Wolfram Computation Meets Knowledge

Wolfram Summer School

Alumni

Constantine Korikov

Science and Technology

Class of 2019

Bio

Constantine is a researcher with a background in physics and information technologies. He has a PhD in theoretical physics with a specialisation in the Casimir effect. Constantine did research at Intel Labs where he worked with signal processing, algorithms and digital hardware design. Then, at Syntacore company, he was developing a RISC-V processor. Constantine likes to take part in competitions and hackathons. He, as a part of the team, won the Wolfram Research Hackathon 2018 (Russia).

Computational Essay: Is the instantaneous Internet real?

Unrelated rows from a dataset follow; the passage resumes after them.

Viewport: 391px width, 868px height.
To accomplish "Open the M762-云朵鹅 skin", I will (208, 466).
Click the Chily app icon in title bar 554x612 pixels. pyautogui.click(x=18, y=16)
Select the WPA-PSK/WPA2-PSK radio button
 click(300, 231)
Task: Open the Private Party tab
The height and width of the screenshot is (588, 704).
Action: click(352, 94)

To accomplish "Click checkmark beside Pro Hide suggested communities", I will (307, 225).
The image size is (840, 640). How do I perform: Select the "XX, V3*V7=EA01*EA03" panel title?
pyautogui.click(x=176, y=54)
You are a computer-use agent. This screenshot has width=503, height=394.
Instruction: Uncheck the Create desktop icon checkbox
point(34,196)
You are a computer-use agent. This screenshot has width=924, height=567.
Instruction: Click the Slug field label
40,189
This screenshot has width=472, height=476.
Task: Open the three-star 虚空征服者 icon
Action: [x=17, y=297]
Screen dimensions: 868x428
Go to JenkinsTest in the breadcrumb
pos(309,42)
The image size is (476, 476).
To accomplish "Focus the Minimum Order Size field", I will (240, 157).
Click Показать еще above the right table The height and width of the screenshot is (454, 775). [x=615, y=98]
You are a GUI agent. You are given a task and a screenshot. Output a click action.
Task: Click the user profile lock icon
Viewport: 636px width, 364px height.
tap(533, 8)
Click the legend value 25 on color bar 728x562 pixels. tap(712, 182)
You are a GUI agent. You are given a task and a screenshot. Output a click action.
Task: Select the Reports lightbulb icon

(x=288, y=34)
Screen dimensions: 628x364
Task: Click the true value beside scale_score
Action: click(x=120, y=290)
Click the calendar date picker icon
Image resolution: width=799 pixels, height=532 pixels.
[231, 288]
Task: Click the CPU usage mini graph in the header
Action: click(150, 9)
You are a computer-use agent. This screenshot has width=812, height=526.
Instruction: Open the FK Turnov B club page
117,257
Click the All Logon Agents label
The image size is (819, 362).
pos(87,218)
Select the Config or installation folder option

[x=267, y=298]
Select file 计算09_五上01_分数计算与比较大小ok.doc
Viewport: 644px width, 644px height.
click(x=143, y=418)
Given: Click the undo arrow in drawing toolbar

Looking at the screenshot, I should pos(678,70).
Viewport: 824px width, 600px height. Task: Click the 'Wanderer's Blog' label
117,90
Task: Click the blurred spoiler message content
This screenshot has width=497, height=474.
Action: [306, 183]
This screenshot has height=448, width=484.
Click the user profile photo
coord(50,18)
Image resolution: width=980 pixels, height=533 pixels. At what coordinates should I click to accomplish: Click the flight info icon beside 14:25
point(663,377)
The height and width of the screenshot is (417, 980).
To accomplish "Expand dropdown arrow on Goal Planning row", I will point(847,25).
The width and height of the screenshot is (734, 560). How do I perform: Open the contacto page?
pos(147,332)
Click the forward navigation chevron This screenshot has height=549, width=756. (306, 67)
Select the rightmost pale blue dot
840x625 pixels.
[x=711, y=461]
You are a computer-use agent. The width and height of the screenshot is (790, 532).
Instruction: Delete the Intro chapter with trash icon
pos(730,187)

Project: Code Embeddings for Wolfram Language

Goal

This project is intended to implement a system that shows the similarity between built-in functions of the Wolfram Language based on their context of usages. Illustrations should support the results. As an option, the solution can be used to generate names for expressions. For this purpose, it is helpful to use code embeddings, which map the code to the vector space.

Summary of Results

In our project, we tried to explore different forms of embeddings for the Wolfram Language. For this purpose, we gathered a lot of samples of code in the Wolfram Language, cleaned the samples and made them interpretable, trained a couple of classical neural network architectures, did experiments with a state-of-the-art method in source code embeddings and got images of embedding vector space in 2D.

Future Work

  • Find the optimal neural network architecture and parameters for building vector representation of the Wolfram Language
  • Verify other state-of-the-art approaches for embeddings [1]
  • Use the symbolic structure of the Wolfram Language to represent programs expressly for machine learning
[1] Z. Chen and M. Monperrus, “A Literature Study of Embeddings on Source Code.” arxiv.org/abs/1904.03061.